→ **GOAL 1**
In the escalator piece, translate this sentence into Spanish: "TfL’s aim is to introduce standing-only escalators at some of its busiest and deepest stations in order to cut down on congestion."

→ **TEXT SHOWN**

________________________________________

It’s official: standing on busy escalators is faster than walking up (or down) them.

Yes, it’s official: standing on busy escalators is faster than walking up (or down) them. Research undertaken by my favourite local transport provider, Transport for London, has conclusively proved that if people stand on both sides of the escalator during peak travel times, the numbers carried can increase by as much as a third.

Well, for once that’s a piece of good crowd news in our febrile and fissiparous world, guiding us towards sensible mass behaviour of a type to appal Yevgeny Zamyatin: think We, people, not a Beckettian I. TfL’s aim is to introduce standing-only escalators at some of its busiest and deepest stations in order to cut down on congestion.

The idea that plonking yourself on an escalator like an inert potato is faster than walking obviously seems absurd if you’re a limber fellow like me, who cannot see a long escalator without wanting to sprint up it or trip lightly down, sole after sole barely glancing the groovy tread – but of course the vast number of London Tube passengers are morbidly obese tourists humping ectomorphic wheelie bags, and such is their aversion to exercise that they clutter up the subterranean halls waiting for a tread to stand on.

Moreover, according to the escalator-flow wonks at TfL, passengers also jealously guard their personal space, often not using up all the treads available, but insisting on at least one between them and the next tubby traveller.

So, from now on, using just signage and other info-bumf, TfL will instruct its passengers at a number of the busiest stations in London to stand on both sides of the escalator. According to the aptly named Peter McNaught, operations director at London Underground: “Anyone who wants to walk on the other escalators will be free to do so, but we hope that with record numbers using the Tube, customers will enjoy being part of this experiment to find the most efficient ways of getting around.”

________________________________________

→ **GIVEN DATA**
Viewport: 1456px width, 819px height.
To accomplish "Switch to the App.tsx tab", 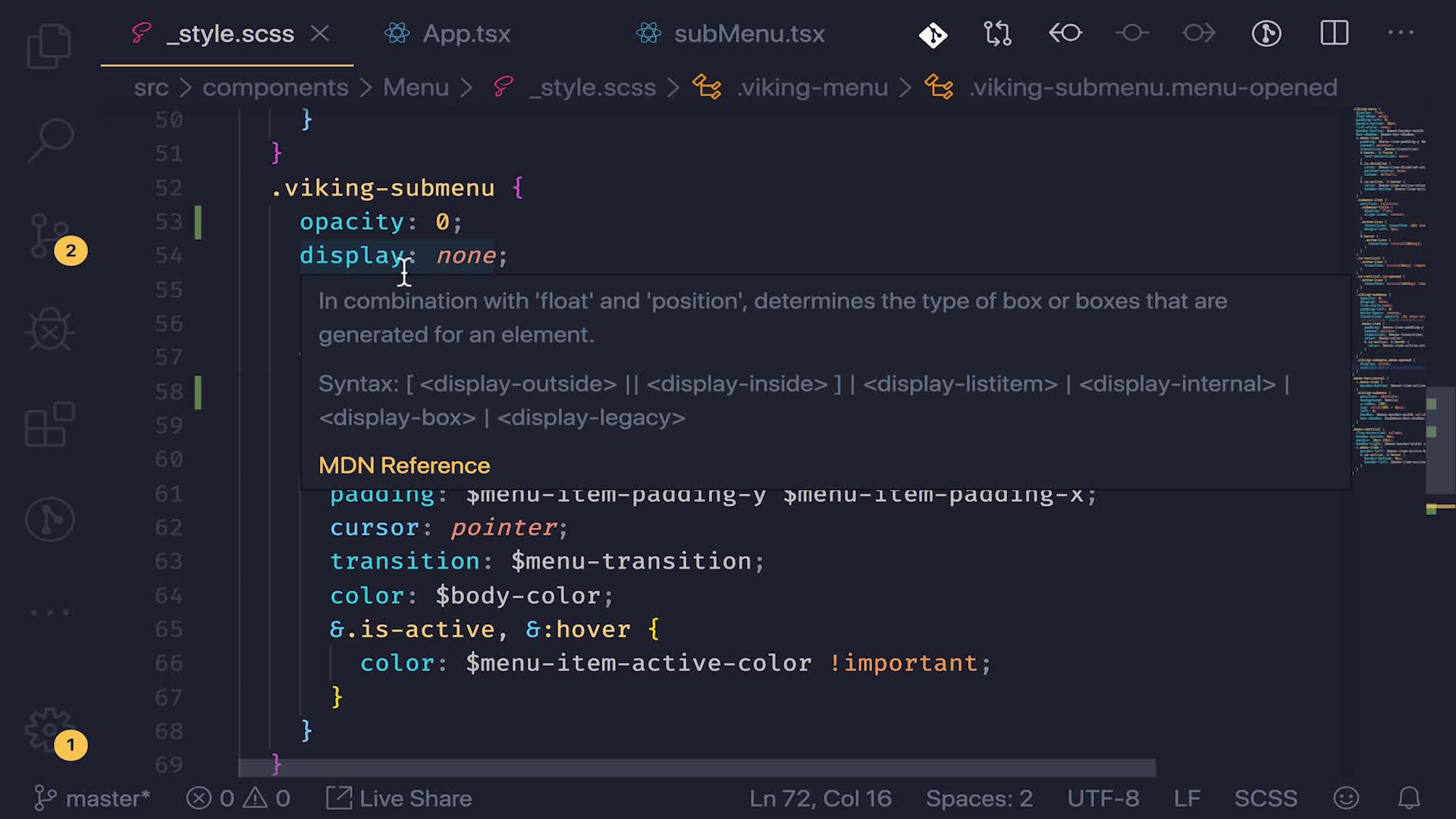I will point(465,34).
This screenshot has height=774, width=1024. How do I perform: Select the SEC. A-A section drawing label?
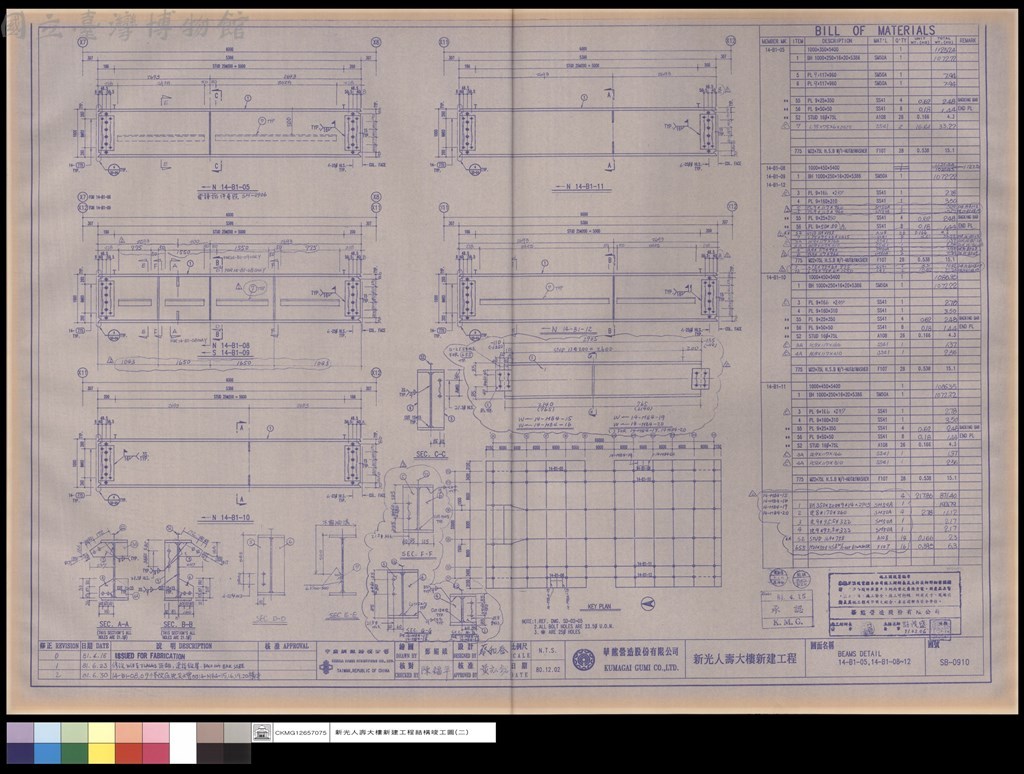click(114, 624)
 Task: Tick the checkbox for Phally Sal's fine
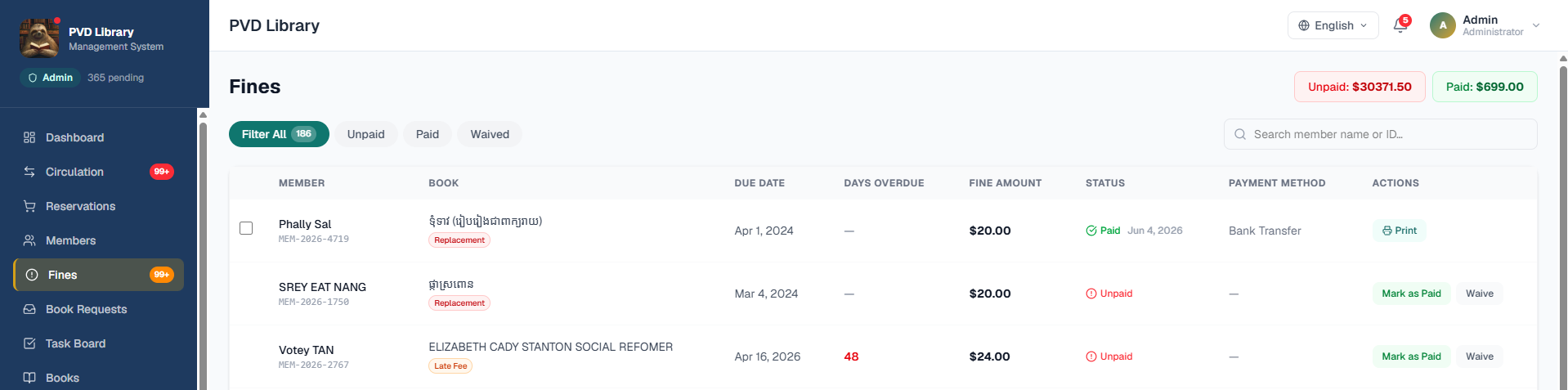[246, 228]
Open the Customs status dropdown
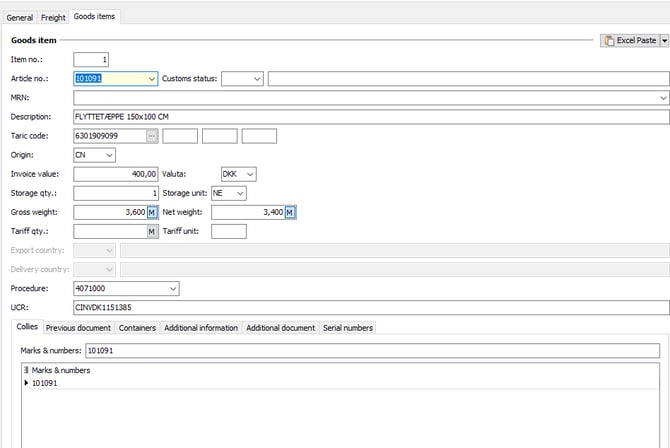The image size is (670, 448). (257, 79)
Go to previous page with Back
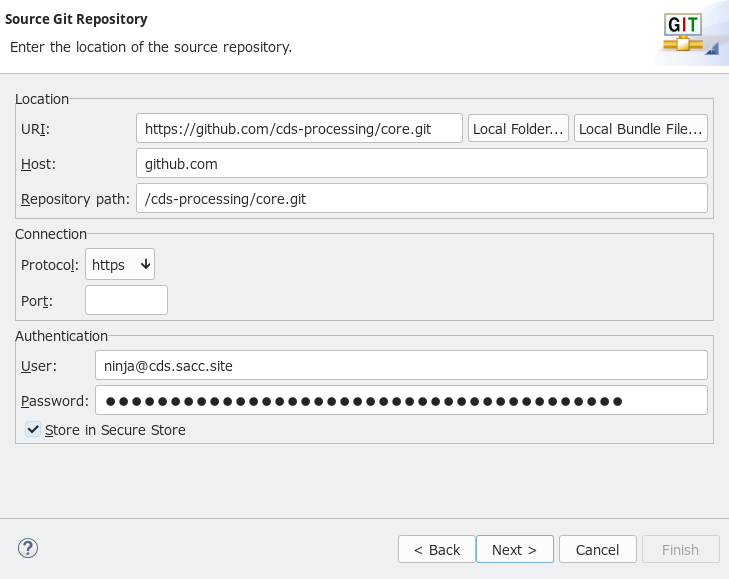This screenshot has height=579, width=729. [x=436, y=549]
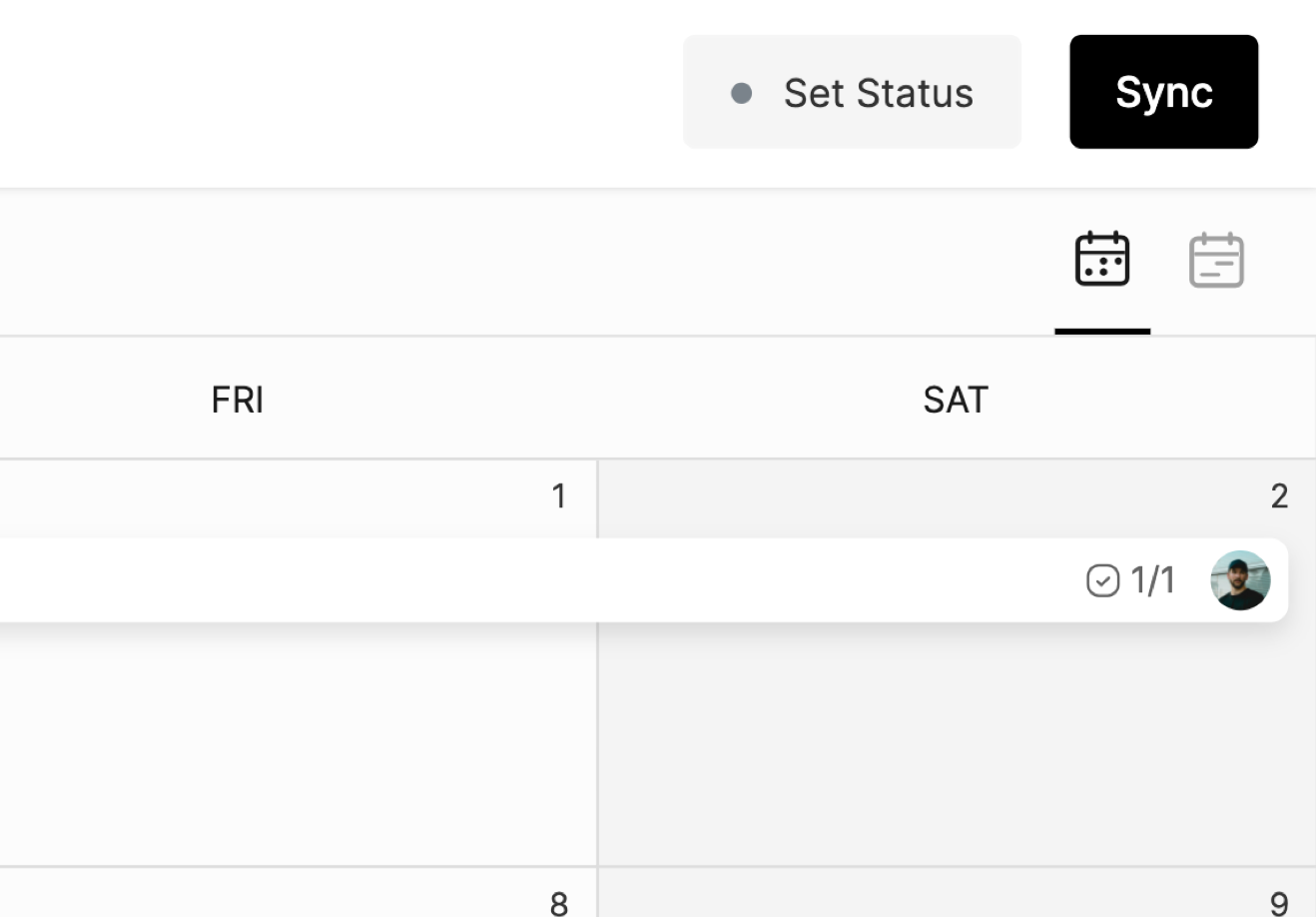Switch to the month grid calendar view

coord(1101,260)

________________________________________

→ **GOAL 2**
Copy out the rows starting at the line containing "Open the Customs status dropdown" and ending at the last row, with both ends included. Omit the pictures.

→ **FULL OUTPUT 1**
El objetivo de TfL es introducir escaleras mecánicas solo para ir de pie en algunas de sus estaciones más concurridas y profundas con el fin de reducir la congestión.

→ **FULL OUTPUT 2**
Open the Customs status dropdown
The image size is (670, 448). (257, 79)
Go to previous page with Back
This screenshot has height=579, width=729. [x=436, y=549]
Switch to the month grid calendar view

coord(1101,260)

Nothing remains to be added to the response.